That would leave WorldCom with only Sprint’s much-coveted wireless service. That apparently was too high a price to pay for WorldCom’s hard-charging chief executive, Bernard Ebbers, who built his firm through the purchase of MCI and 74 other companies during the last five years.

WorldCom shares rose $2.19 on Tuesday to close at $39.69, and Sprint fell $1.19 to close at $59.38, both on the New York Stock Exchange. The tracking stock for Sprint’s wireless business--considered the main attraction for WorldCom--fell 36 cents to close at $61.14, also on the NYSE.

Mel Marten, an analyst at investment firm Edward Jones, said WorldCom shares rose because investors were relieved to see a resolution to the merger uncertainty. He said Sprint shares fell on the expectation that the company would have other suitors but would probably fetch a lower price than WorldCom’s bid.
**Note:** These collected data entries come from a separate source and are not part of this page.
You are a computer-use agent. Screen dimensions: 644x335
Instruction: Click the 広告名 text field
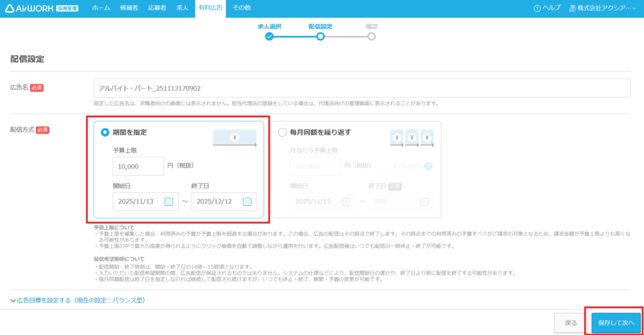[x=362, y=88]
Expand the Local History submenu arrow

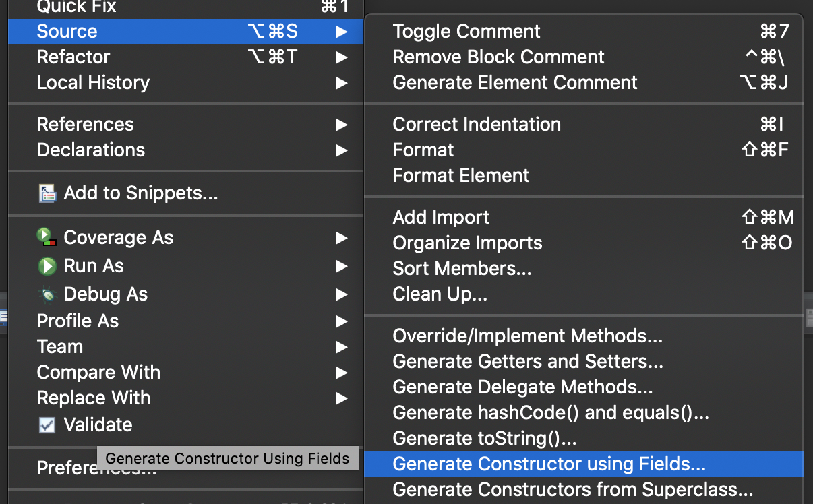(x=342, y=83)
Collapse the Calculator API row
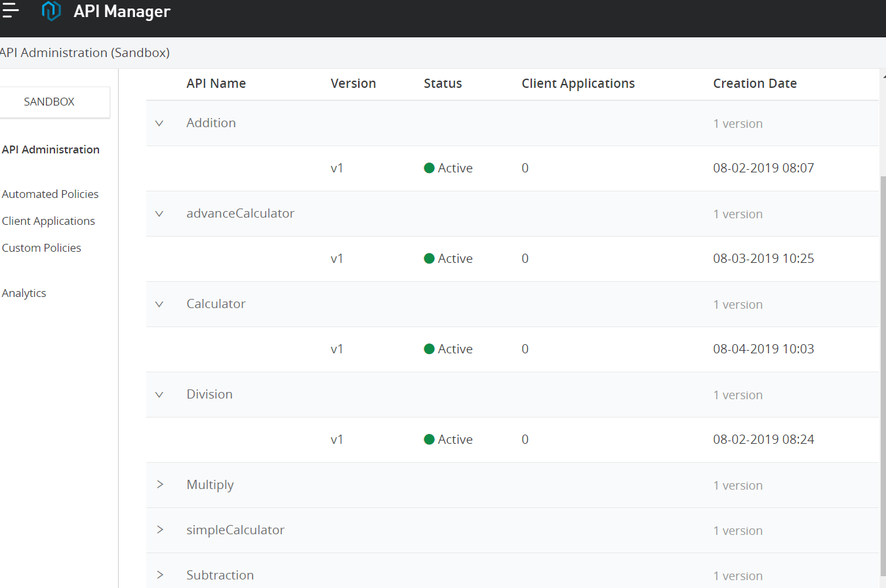This screenshot has height=588, width=886. pos(159,304)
If the Sprint-WorldCom marriage is called off, it would be one of the few telecom deals to falter in a booming arena that has undergone a wave of consolidations since Congress passed deregulation legislation in 1996.
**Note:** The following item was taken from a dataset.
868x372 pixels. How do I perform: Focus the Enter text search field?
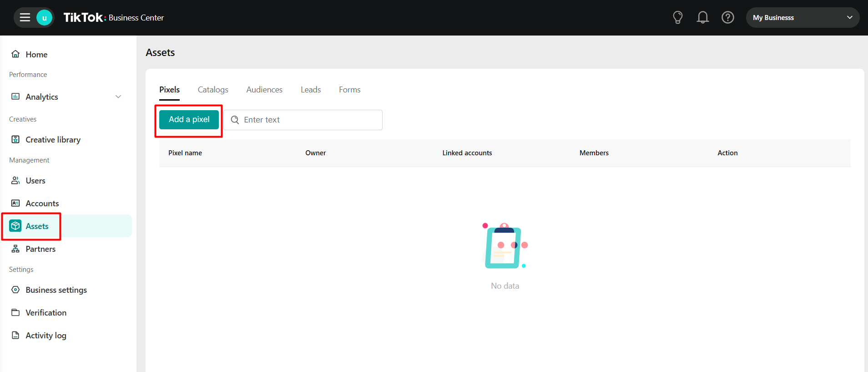click(309, 120)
The federal law was supposed to produce greater competition and lower prices. But critics say it has mostly paved the way for a string of mega-mergers, including last year’s $81-billion purchase of Ameritech Corp. by SBC Communications Inc. and the $65-billion union of Bell Atlantic Corp. and GTE Corp. this year that created Verizon Communications, the nation’s largest local and wireless telephone company.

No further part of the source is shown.